▶ _TASK DETAILS_
Could you copy out the entries below word for word, starting at the very first entry and ending at the line that contains "point(414,25)"?
>> start DATASET CONTENT
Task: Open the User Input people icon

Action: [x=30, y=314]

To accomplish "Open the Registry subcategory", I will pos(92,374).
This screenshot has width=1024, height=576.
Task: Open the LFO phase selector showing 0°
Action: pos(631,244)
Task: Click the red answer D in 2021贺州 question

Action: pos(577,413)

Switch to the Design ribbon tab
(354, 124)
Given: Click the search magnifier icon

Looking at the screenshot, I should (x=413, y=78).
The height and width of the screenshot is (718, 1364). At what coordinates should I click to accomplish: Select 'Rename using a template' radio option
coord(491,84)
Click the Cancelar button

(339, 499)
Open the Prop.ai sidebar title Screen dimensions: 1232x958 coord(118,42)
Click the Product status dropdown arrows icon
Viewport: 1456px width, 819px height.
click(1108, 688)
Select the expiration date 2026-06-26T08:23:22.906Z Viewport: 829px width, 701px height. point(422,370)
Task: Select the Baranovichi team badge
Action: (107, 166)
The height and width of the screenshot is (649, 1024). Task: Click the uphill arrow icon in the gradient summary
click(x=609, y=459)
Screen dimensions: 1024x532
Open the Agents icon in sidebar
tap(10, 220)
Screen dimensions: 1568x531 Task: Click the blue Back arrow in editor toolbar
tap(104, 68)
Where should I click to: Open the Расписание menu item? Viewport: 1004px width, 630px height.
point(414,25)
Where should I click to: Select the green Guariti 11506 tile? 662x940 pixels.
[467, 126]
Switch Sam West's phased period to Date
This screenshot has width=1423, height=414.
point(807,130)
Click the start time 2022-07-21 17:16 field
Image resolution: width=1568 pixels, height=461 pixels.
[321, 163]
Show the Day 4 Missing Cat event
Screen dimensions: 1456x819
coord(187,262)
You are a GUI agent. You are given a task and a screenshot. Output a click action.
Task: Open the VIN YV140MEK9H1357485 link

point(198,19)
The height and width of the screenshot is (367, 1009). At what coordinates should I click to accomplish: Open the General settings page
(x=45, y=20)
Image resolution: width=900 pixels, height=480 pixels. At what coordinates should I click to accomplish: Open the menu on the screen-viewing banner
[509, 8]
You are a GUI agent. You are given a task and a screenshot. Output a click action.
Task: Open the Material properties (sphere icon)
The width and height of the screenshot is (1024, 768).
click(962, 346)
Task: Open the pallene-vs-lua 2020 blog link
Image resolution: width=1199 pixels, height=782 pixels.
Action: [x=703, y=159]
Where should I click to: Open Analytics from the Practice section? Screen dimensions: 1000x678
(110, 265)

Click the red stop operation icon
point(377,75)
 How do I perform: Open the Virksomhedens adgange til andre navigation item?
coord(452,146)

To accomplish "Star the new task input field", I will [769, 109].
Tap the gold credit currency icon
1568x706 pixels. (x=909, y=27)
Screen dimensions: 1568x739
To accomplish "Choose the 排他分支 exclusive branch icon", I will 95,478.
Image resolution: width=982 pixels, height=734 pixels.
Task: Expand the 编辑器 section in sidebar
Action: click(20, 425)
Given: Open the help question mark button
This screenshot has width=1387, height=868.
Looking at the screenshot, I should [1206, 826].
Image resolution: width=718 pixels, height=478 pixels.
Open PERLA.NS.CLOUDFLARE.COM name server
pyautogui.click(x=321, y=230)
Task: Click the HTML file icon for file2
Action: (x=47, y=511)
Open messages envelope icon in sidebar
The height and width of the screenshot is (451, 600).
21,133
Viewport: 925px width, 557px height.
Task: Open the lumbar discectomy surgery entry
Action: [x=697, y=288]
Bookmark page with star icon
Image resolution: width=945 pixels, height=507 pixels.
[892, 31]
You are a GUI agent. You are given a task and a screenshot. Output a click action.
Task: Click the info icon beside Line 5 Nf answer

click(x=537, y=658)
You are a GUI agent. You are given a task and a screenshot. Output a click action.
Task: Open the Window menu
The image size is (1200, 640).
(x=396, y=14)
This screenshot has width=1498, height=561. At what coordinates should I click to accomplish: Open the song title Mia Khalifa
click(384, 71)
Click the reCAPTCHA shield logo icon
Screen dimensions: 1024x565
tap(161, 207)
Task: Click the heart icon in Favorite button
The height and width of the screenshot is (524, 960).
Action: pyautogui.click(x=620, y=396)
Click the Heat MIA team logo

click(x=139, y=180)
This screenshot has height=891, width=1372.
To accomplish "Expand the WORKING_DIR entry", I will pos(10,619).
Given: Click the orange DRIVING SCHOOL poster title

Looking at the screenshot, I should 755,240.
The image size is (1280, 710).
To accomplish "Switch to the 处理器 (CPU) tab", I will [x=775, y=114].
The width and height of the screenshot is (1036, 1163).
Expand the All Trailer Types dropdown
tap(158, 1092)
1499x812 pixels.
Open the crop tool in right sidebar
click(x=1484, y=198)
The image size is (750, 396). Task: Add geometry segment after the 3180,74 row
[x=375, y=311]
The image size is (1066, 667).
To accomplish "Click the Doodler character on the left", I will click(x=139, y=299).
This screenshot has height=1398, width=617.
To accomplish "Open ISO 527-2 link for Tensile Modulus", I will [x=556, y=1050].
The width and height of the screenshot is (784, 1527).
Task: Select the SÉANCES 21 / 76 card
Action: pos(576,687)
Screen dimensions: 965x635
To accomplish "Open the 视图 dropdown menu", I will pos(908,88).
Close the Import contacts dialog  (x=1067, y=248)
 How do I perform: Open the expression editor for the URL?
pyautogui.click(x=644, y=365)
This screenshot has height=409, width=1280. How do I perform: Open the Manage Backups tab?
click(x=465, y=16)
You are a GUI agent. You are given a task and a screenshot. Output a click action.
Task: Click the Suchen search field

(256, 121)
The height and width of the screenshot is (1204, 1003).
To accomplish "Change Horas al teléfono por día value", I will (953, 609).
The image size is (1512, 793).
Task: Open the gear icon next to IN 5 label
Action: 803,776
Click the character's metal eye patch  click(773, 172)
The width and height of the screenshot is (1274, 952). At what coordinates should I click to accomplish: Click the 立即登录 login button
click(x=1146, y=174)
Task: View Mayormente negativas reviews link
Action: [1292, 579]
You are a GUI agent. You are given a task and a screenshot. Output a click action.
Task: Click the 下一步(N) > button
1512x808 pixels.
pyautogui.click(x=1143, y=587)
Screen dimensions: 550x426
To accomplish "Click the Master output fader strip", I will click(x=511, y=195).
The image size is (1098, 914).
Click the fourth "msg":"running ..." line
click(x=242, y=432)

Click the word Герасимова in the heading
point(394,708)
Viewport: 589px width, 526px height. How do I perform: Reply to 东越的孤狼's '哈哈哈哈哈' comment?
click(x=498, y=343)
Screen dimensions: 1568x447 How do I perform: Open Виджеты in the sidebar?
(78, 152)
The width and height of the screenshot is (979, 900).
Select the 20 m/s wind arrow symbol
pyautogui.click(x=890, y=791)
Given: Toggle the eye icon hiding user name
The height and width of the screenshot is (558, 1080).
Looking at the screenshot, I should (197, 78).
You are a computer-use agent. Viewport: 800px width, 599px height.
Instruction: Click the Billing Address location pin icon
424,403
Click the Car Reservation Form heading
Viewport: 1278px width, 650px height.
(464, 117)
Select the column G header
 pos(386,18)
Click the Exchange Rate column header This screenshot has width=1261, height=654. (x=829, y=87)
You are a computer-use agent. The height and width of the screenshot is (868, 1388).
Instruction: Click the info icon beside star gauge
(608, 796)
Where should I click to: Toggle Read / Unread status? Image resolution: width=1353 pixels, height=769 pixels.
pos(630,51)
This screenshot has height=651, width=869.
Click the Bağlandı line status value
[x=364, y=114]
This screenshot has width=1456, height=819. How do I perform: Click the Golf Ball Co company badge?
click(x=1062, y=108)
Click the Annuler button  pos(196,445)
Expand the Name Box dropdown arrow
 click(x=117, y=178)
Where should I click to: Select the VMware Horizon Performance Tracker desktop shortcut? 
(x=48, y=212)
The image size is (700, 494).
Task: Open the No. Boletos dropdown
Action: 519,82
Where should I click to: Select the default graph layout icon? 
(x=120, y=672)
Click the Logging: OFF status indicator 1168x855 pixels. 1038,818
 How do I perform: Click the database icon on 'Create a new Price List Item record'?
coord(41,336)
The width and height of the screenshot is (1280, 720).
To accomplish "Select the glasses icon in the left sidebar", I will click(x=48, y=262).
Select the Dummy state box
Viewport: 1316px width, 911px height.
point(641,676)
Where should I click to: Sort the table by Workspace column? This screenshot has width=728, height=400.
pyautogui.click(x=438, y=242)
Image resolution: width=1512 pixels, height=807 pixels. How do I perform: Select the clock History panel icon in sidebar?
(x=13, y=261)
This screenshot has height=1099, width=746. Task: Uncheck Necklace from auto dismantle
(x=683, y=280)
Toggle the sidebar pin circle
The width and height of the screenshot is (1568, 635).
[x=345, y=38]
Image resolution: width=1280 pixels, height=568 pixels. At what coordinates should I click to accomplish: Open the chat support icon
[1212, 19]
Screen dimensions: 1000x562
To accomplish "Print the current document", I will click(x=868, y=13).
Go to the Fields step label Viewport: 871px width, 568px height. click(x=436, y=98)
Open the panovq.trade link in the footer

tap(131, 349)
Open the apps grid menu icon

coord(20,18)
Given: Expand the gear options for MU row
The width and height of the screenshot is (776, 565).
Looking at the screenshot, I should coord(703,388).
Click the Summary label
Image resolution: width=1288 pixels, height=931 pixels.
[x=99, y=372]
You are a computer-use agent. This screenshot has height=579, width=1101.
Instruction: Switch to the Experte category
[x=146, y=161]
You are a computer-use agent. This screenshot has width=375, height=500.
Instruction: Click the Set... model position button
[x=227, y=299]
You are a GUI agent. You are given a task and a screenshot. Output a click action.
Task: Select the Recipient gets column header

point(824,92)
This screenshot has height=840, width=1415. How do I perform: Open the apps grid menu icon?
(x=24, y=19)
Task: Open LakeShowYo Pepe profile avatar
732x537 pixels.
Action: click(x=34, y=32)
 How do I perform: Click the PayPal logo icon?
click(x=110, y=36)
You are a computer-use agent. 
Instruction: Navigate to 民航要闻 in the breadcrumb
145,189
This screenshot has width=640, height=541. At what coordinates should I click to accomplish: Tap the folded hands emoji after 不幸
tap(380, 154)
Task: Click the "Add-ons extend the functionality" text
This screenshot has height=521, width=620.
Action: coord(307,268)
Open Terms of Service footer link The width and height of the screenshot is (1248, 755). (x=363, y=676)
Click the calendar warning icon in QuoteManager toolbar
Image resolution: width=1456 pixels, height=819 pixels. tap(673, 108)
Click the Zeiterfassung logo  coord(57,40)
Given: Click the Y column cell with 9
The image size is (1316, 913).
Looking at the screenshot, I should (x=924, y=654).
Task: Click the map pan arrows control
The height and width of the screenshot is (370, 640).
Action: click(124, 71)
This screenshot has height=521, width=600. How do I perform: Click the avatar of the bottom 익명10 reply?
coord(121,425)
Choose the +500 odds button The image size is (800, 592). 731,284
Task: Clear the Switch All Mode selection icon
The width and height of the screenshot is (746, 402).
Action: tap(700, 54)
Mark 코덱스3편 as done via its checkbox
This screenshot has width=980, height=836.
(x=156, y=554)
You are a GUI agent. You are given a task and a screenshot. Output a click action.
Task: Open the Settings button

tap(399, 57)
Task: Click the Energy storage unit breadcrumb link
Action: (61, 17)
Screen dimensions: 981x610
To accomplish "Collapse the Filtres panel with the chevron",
>> end DATASET CONTENT
▶ _PROBLEM SOLUTION_
Task: Open the User Input people icon

Action: [x=30, y=314]

To accomplish "Open the Registry subcategory", I will pos(92,374).
This screenshot has width=1024, height=576.
Task: Open the LFO phase selector showing 0°
Action: pos(631,244)
Task: Click the red answer D in 2021贺州 question

Action: pos(577,413)

Switch to the Design ribbon tab
(354, 124)
Given: Click the search magnifier icon

Looking at the screenshot, I should (x=413, y=78).
The height and width of the screenshot is (718, 1364). At what coordinates should I click to accomplish: Select 'Rename using a template' radio option
coord(491,84)
Click the Cancelar button

(339, 499)
Open the Prop.ai sidebar title Screen dimensions: 1232x958 coord(118,42)
Click the Product status dropdown arrows icon
Viewport: 1456px width, 819px height.
click(1108, 688)
Select the expiration date 2026-06-26T08:23:22.906Z Viewport: 829px width, 701px height. point(422,370)
Task: Select the Baranovichi team badge
Action: (107, 166)
The height and width of the screenshot is (649, 1024). Task: Click the uphill arrow icon in the gradient summary
click(x=609, y=459)
Screen dimensions: 1024x532
Open the Agents icon in sidebar
tap(10, 220)
Screen dimensions: 1568x531 Task: Click the blue Back arrow in editor toolbar
tap(104, 68)
Where should I click to: Open the Расписание menu item? Viewport: 1004px width, 630px height.
point(414,25)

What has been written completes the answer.